The ship’s 4.5-in thick (11.43cm) carbon-composite shield are designed to protect it from blistering temperatures of about 1,600 to 1,700F (870 to 930C), ensuring its internal instruments stay close to room temperature.

As it ventures into the unknown, the probe will be flying at a staggering speed of about 430,000mph (690,000km/h), more than 550 times the speed of sound and fast enough to fly from Washington DC to Tokyo in less than a minute.

“As we’re looking for planets in other solar systems that could actually harbour life, we need to understand how our star works so that we can know what kind of stars we’re looking for in other galaxies, as we search for more and more exoplanets,” Dr Nicola Fox, Nasa’s head of science, told the BBC.

Parker is already helping to shed light on some of sun’s biggest mysteries, from the origins of solar wind to the formation of coronal mass ejections – massive clouds of plasma flung through space – and why the corona is hotter than the sun’s surface beneath.

The spaceship has been using flybys of Venus to move it closer into the sun’s orbit, the most recent on 6 November. These have enabled it to send back new data about the planet, such as capturing visible and near-infrared light, giving scientists a new way to see through its thick clouds to the surface. Previously, that had only been done with radar and infrared imagery.

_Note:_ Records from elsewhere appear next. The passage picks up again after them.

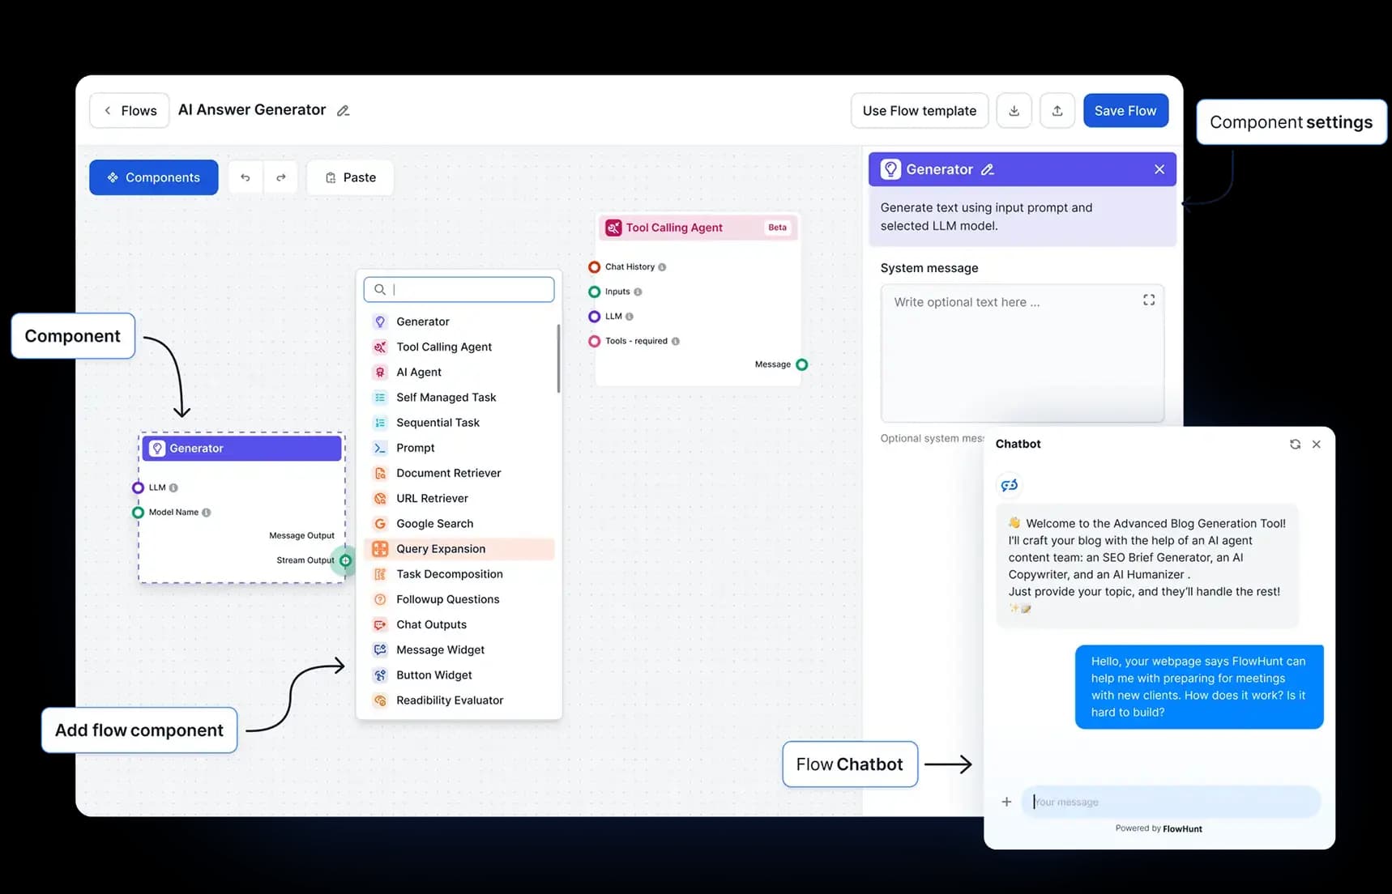1392x894 pixels.
Task: Click plus icon to attach in chatbot
Action: [1006, 802]
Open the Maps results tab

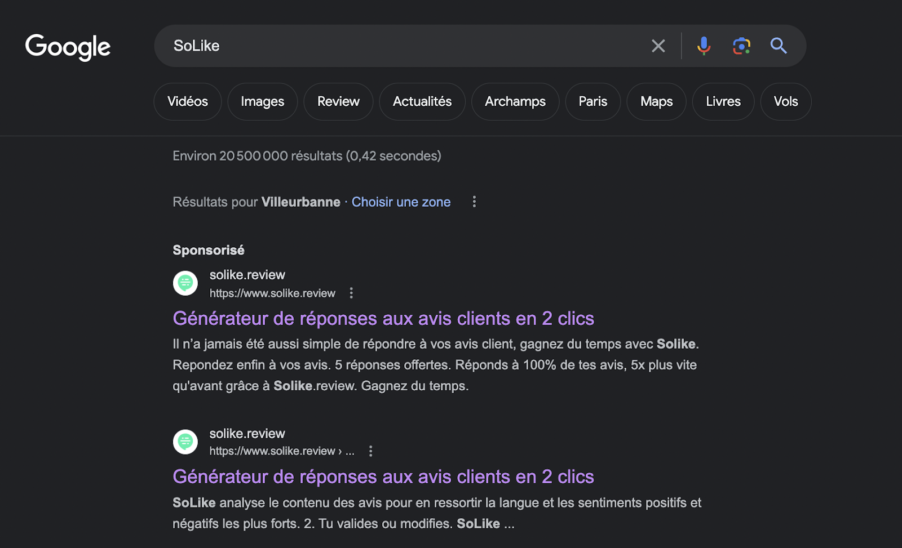[656, 101]
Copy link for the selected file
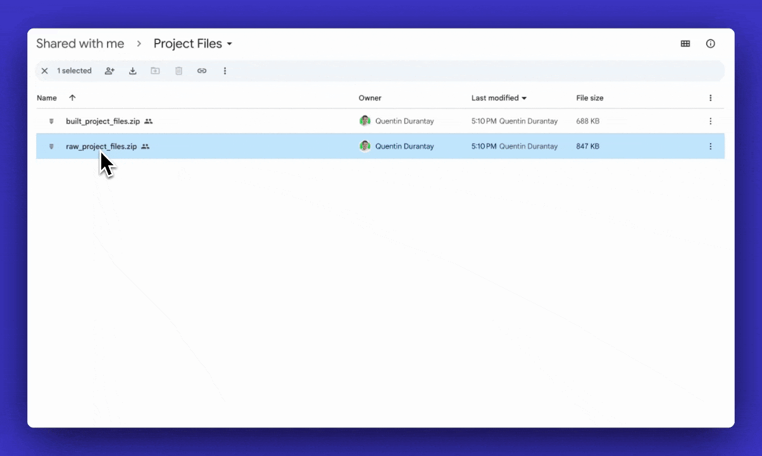Image resolution: width=762 pixels, height=456 pixels. coord(202,71)
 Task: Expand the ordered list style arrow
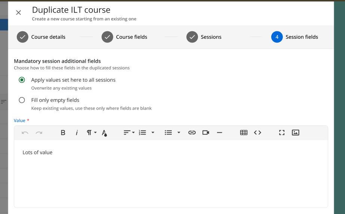(x=153, y=133)
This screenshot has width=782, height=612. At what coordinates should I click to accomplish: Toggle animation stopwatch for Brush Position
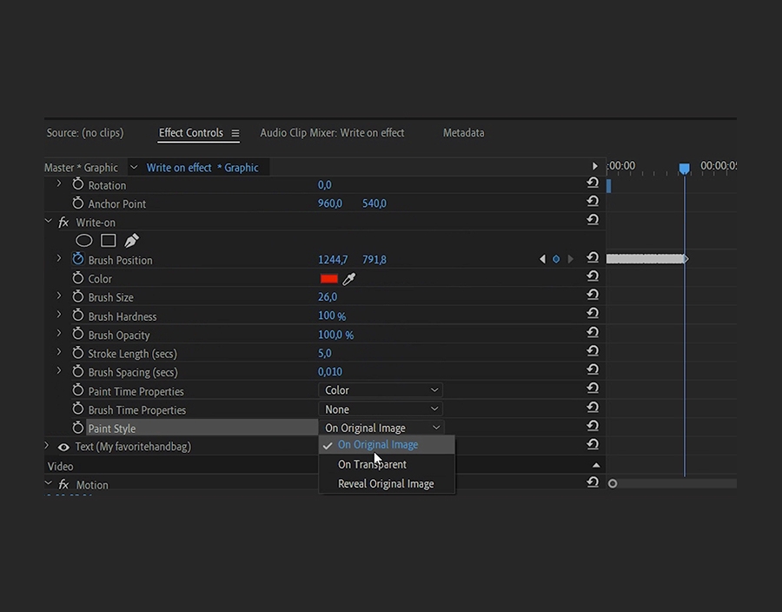tap(78, 260)
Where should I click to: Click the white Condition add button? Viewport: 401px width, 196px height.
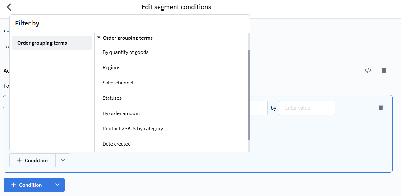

This Christmas Eve journey to the edge of the sun is the first of three record-setting flybys due to be made by the probe. The next two – on 22 March 2025 and 19 June 2025 – are expected to bring it back to a similarly close distance from the sun.

“This is one example of Nasa’s bold missions, doing something that no one else has ever done before to answer longstanding questions about our universe,” said Arik Posner, the probe’s programme scientist at Nasa headquarters in Washington.